Esta desigualdad en el acceso al financiamiento estatal para las iniciativas culturales se encuentra largamente explicada por las teorías de la desigualdad cultural: el origen social determina el capital cultural de partida en la trayectoria de las personas, su logro académico y, por ende, su logro profesional. Al ser los fondos de cultura un concurso donde muchos compiten por recursos escasos, quienes son seleccionados son mayoritariamente personas con un origen social medio alto y un mayor capital cultural que les permite sortear con éxito una selección de proyectos altamente especializada, tanto programática como administrativamente, muy distinta del resto de fondos concursables en el Estado.

Ahora bien ¿qué explica que, pese a la evidencia abrumadora, acumulada durante 3 décadas, no se haya problematizado el escenario descrito? ¿Qué tendencias externas o internas obstaculizaron una conciencia crítica respecto de la contribución de las políticas públicas a la desigualdad cultural? El primer factor ha sido abordado con profundidad en el escenario de la crisis actual. Hablo de cómo la ortodoxia neoliberal se enquistó en el ADN de la clase política y los gobiernos de turno, de derecha a izquierda, permeando toda la política pública, desde los gobernantes hasta los equipos “técnicos”. De esta manera, en el caso particular de cultura, la idea naturalizada, hecha “sentido común”, es que, frente a recursos escasos, la competencia “perfecta” por el financiamiento de las iniciativas culturales a través de fondos concursables era la manera más “justa” de distribuir el financiamiento de las iniciativas culturales.
+ + + +
TAREAS Y EJERCICIOS:
1 - Copia del texto sobre financiamiento cultural todo lo que va desde "Esta desigualdad en" hasta "en el Estado.", ambos incluidos.
2 - Responde estas preguntas a partir del texto sobre financiamiento cultural:
(a) ¿Qué determina el origen social, según las teorías de la desigualdad cultural?
(b) ¿Durante cuántas décadas se ha acumulado la evidencia abrumadora?
(c) ¿Qué ortodoxia se enquistó en el ADN de la clase política y los gobiernos de turno?

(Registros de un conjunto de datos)
+ + + +
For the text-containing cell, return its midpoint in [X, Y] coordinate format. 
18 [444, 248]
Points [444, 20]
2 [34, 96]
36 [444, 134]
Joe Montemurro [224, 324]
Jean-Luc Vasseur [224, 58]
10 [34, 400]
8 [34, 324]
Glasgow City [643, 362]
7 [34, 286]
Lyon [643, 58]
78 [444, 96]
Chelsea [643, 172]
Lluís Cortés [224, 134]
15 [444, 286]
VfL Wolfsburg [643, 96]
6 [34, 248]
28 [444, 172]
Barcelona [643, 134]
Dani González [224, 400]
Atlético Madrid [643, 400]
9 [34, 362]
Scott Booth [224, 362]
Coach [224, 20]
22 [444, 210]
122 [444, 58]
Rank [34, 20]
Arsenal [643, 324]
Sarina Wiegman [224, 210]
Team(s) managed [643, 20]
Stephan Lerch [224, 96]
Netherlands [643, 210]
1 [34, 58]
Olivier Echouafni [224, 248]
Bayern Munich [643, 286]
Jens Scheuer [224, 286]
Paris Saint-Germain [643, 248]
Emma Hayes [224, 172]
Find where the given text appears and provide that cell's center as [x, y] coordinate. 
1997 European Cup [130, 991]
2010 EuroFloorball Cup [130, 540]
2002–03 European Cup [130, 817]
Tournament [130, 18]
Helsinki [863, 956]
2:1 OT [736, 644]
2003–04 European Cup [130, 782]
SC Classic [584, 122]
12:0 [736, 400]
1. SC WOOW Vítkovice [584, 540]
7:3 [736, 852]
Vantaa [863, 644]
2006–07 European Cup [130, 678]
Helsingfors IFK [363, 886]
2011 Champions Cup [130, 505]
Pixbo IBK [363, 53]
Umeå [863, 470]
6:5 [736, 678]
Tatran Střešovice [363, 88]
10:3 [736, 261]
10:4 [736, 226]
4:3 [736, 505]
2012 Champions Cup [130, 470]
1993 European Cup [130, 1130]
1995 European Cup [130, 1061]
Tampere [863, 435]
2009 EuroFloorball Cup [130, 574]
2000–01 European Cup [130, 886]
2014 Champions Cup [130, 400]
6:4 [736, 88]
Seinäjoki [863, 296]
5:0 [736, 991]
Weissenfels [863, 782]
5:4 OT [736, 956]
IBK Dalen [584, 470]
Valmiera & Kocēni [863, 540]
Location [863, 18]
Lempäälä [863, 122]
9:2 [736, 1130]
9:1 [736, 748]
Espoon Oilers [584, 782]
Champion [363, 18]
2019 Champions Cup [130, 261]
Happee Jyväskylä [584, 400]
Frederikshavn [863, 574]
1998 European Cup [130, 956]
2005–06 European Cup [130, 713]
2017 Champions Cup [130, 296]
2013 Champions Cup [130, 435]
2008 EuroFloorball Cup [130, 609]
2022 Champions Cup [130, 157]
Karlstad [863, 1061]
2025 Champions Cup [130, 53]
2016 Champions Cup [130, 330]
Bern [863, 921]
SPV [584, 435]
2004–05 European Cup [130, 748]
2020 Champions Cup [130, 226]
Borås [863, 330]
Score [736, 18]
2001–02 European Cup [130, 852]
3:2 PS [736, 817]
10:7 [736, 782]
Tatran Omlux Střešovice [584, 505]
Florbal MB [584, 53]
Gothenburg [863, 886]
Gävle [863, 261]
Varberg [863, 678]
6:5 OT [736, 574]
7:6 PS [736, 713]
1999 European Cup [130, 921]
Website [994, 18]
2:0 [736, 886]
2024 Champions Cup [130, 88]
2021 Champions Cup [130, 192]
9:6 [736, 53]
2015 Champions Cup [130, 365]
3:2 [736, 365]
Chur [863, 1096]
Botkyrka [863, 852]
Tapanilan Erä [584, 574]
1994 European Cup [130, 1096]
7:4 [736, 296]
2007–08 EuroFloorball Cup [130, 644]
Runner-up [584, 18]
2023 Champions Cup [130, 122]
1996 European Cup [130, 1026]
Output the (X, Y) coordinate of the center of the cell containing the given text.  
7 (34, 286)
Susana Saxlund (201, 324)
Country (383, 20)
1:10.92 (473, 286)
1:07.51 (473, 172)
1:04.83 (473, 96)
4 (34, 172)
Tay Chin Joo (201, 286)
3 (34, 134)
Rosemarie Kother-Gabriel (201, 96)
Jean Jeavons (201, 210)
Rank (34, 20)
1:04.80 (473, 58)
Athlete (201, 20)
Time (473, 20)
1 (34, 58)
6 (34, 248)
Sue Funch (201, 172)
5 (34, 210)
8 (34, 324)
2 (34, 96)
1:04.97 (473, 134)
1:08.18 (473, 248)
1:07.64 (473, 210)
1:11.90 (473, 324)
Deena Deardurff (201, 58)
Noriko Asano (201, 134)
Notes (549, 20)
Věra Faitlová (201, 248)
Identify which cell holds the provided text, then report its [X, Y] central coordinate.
+ + + +
RESPUESTAS COMPLETAS:
1 -
Esta desigualdad en el acceso al financiamiento estatal para las iniciativas culturales se encuentra largamente explicada por las teorías de la desigualdad cultural: el origen social determina el capital cultural de partida en la trayectoria de las personas, su logro académico y, por ende, su logro profesional. Al ser los fondos de cultura un concurso donde muchos compiten por recursos escasos, quienes son seleccionados son mayoritariamente personas con un origen social medio alto y un mayor capital cultural que les permite sortear con éxito una selección de proyectos altamente especializada, tanto programática como administrativamente, muy distinta del resto de fondos concursables en el Estado.

2 -
(a) El capital cultural de partida en la trayectoria de las personas, su logro académico y, por ende, su logro profesional.
(b) Durante 3 décadas.
(c) La ortodoxia neoliberal.